Et c’est le grand malheur de la Tunisie. Comment «dénicher» un homme d’Etat capable de prendre à témoin le peuple -de loin plus conscient que ses élites- pour oser de grandes décisions sans avoir peur de déplaire ? Un homme d’Etat qui a des tripes et qui est capable, par sa consistance intellectuelle et sa maîtrise des grands dossiers, de faire valoir les intérêts du pays même si on doit le haïr, de clouer le bec à tous les vautours mal famés qui sévissent partout dans le pays et qui empoisonnent le climat socioéconomique et politique. Un homme d’Etat entouré de conseillers qui travaillent sur des solutions et non qui créent des problèmes!
La Tunisie a besoin d’un leader capable de rétorquer à ceux qui parlent de “lignes rouges“, et qui veulent gouverner, se substituer à l’Etat et affaiblir le pouvoir exécutif le réduisant à un exécutant sans aucun pouvoir décisionnel, que les seules lignes rouges sont son drapeau, la sécurité socioéconomique du pays et sa paix sociale.
La Tunisie a besoin d’une boussole, et le peuple a besoin de savoir où va le pays et comment ses enfants vont pouvoir y vivre, car aujourd’hui il s’agit ni plus ni moins que de survie.
Quand est-ce que ce peuple saura qui le gouverne réellement ? Lui qui a cru que les élections démocratiques et transparentes garantiraient sa prospérité et réaliseraient le bien-être qu’il ambitionnait.
Face à un exécutif ligoté par la Constitution -la plus désastreuse de toute l’histoire de la Tunisie-, et accablé par des instances constitutionnelles qui coûtent à l’Etat les yeux de la tête, qui bénéficient de privilèges financiers insensés et qui jouissent de l’immunité, nous ne savons plus qui gouverne.
Mais pas seulement, nous avons affaire à un parti sorti victorieux des élections mais complètement désarticulé, et à un autre parti qui gouverne sans occuper les devants de la scène nous rappelant ainsi le fameux dicton populaire «Asker Ezzouara, mkadmin fil ribh, mwakhrin fil khssara» (les soldats de la tribu Zouara, premiers à profiter des victoires et derniers à résister aux défaites), et à une autre force devenue politiquement incontournable : l’UGTT.
L’UGTT qui “terrorise“ nombre de ministres qui ne veulent pas se la mettre sur le dos même si c’est aux dépens des intérêts du pays et de ceux des contribuables. La Centrale syndicale jadis des plus patriotiques et soucieuse des intérêts de la nation dans laquelle feu Habib Achour a interdit toute idéologie politique ou dépassement de la mission, en principe concernant uniquement la défense des droits des travailleurs, se mêle désormais de tout.

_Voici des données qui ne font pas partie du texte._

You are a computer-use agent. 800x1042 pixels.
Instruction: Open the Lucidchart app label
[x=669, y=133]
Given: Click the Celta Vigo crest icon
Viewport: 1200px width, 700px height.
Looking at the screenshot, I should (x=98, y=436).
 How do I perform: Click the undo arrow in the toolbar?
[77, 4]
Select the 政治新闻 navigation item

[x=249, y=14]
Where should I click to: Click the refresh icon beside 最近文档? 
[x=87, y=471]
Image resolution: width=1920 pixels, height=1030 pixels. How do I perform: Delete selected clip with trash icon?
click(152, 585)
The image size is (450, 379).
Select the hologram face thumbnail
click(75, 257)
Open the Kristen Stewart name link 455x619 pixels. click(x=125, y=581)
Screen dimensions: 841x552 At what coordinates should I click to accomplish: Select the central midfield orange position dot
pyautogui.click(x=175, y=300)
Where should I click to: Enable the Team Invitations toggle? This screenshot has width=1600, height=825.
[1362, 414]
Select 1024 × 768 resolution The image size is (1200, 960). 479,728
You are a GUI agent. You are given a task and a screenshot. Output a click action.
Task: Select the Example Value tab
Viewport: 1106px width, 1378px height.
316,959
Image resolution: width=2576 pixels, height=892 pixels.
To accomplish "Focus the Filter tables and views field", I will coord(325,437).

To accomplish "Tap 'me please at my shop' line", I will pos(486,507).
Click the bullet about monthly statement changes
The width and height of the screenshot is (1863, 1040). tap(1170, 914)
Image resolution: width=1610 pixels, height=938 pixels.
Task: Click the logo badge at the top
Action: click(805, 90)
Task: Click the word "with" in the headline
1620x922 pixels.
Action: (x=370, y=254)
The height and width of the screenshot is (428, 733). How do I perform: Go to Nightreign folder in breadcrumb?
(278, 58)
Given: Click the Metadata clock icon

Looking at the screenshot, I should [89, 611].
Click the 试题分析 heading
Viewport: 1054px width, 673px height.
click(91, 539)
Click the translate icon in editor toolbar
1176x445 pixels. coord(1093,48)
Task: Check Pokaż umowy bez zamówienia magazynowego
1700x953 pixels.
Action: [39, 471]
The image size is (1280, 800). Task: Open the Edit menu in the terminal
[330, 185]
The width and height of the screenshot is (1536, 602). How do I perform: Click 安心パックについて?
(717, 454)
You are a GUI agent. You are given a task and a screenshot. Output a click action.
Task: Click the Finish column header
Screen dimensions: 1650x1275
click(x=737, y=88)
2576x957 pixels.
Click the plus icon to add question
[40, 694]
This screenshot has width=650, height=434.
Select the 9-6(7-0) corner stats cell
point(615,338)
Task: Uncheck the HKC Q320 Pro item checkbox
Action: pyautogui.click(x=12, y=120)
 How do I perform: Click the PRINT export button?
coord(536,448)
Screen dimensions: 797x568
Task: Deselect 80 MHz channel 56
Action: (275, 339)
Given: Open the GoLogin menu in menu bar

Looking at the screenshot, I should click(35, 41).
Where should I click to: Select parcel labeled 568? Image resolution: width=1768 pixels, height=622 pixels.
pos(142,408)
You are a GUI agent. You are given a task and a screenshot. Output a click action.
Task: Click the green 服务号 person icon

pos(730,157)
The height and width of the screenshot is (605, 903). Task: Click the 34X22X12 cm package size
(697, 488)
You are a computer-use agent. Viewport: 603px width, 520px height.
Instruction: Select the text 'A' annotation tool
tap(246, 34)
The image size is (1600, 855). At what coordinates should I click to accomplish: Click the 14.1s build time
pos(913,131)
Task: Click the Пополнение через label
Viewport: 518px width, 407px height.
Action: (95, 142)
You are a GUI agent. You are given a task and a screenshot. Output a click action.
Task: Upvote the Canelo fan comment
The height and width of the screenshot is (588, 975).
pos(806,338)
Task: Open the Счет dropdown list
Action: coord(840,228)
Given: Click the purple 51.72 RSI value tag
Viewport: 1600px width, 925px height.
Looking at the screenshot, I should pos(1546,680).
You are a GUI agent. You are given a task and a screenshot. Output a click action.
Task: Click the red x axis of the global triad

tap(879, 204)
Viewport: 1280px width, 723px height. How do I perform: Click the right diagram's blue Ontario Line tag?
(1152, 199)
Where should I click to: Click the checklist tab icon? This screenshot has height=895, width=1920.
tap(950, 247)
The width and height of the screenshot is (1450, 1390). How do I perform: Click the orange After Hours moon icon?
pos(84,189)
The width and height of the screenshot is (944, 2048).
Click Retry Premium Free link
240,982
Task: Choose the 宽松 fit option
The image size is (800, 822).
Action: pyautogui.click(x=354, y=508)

Mais alors à quoi cela servirait d’avoir un exécutif si, pour nommer un délégué, un directeur dans une administration, prendre des mesures disciplinaires à l’encontre de contrevenants ou encore mettre en prison des mafieux, le premier responsable doit en référer non seulement aux signataires du Pacte de Carthage, mais s’assurer que les instances, en principe régulatrices, ne vont pas le contrecarrer? Pire, il faut avoir la bénédiction de toutes les ONG financées par nous ne savons qui telles IWatch, Human Rights Watch, LTDH ou autres…
Le gouvernement n’aurait-il aucune voix au chapitre s’agissant du social ? N’a-t-il pas la responsabilité de protéger et de préserver les intérêts de tous les Tunisiens ou ceci serait-il l’apanage des militants syndicalistes seulement ?
Est-il normal que, dans une Tunisie en plein naufrage, on continue indéfiniment les rounds de négociations-consensus alors qu’il faut rapidement décider et passer directement à l’action ?
Nous évoluons dans un pays où les contribuables payent pour des sociétés publiques déficitaires que l’on peut sauver à travers le partenariat public-privé ou en les privatisant carrément, tout en préservant les intérêts des travailleurs. Mais il ne faut surtout pas fâcher la centrale syndicale où certains lobbys qui risqueraient de nous dégommer !
Les politiciens devraient avoir le courage d’assumer leurs responsabilités de gestion des affaires de l’Etat au lieu de la rejeter tout le temps sur le dos des «activistes» dont une grande partie est payée pour semer le trouble dans le pays. Des activistes qui servent des agendas partisans nocifs pour le pays.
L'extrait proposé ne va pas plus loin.